由外层 Agent 将任务分派给专门的内层 Agent:
@llm_chat(llm_interface=llm, toolkit=[delegate_to_coder, delegate_to_reviewer])
async def supervisor(task: str, history: list | None = None):
    """
    Route tasks to the appropriate specialist.
    Use delegate_to_coder for implementation work.
    Use delegate_to_reviewer for code review.
    Synthesize results before responding.
    """
    pass


@tool
async def delegate_to_coder(task: str, context: str) -> str:
    """Delegate a coding task to the implementation specialist."""
    result = []
    async for output in coder_agent(f"{task}\n\nContext: {context}", []):
        if is_response_yield(output):
            result.append(output.response)
    return "\n".join(result)
Supervisor 模式的优势:
  • 不同任务使用不同模型(廉价模型负责路由,高性能模型负责实现)
  • 每个专家有独立的上下文(各自从零开始)
  • 清晰的委托边界

模式 5:会话持久化

将历史记录持久化到外部存储以便恢复:
import json
from pathlib import Path

SESSION_DIR = Path("~/.myagent/sessions").expanduser()

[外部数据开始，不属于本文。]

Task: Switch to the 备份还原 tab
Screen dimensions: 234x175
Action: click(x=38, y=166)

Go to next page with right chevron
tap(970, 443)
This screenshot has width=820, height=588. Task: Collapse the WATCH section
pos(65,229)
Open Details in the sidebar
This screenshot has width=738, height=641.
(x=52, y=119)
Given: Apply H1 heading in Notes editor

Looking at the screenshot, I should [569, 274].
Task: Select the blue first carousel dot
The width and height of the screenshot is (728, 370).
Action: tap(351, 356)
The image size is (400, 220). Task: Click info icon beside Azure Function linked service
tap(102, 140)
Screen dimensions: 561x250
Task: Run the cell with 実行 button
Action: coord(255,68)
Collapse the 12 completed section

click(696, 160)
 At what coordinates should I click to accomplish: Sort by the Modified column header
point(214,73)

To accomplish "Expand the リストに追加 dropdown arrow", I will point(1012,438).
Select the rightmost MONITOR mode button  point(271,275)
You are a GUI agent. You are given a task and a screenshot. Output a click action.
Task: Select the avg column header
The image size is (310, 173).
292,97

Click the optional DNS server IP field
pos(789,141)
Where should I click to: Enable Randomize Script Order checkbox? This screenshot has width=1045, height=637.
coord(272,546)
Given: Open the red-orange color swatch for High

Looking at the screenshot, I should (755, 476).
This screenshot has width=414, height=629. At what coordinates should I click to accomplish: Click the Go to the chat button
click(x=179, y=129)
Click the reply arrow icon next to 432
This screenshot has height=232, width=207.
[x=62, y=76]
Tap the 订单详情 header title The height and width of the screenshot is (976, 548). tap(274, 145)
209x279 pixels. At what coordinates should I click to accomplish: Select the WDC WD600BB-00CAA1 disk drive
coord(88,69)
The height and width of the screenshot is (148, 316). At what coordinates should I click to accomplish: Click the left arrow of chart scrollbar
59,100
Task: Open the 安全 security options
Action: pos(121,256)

def save_session(session_id: str, history: list, metadata: dict):
    SESSION_DIR.mkdir(parents=True, exist_ok=True)
    path = SESSION_DIR / f"{session_id}.json"
    path.write_text(json.dumps({
        "history": history,
        "metadata": metadata,
    }, ensure_ascii=False))


def load_session(session_id: str) -> tuple[list, dict] | None:
    path = SESSION_DIR / f"{session_id}.json"
    if not path.exists():
        return None
    data = json.loads(path.read_text())
    return data["history"], data["metadata"]

模式 6:自定义工具运行时覆盖

根据上下文动态调整 Agent 可见的工具集:
from SimpleLLMFunc.runtime.selfref import SELF_REFERENCE_TOOLKIT_OVERRIDE_TEMPLATE_PARAM


def build_runtime_toolkit(workspace: Path) -> list:
    """Build toolkit dynamically based on workspace state."""
    tools = [*repl.toolset]

    if (workspace / "package.json").exists():
        tools.extend(node_tools)
    elif (workspace / "pyproject.toml").exists():
        tools.extend(python_tools)

    tools.extend(FileToolset(workspace).toolset)
    return tools


template_params = {
    SELF_REFERENCE_TOOLKIT_OVERRIDE_TEMPLATE_PARAM: build_runtime_toolkit(workspace),
}

核心洞察

Harness 是上下文工程发生的地方:
  • 模型看到的 = 你放入模板参数、历史记录和工具结果中的内容
  • 模型遗忘的时刻 = 你未能进行压缩或持久化的时刻
  • 模型失败的原因 = 通常是缺少上下文,而非缺少能力
构建让正确上下文成为必然而非可选的 Harness。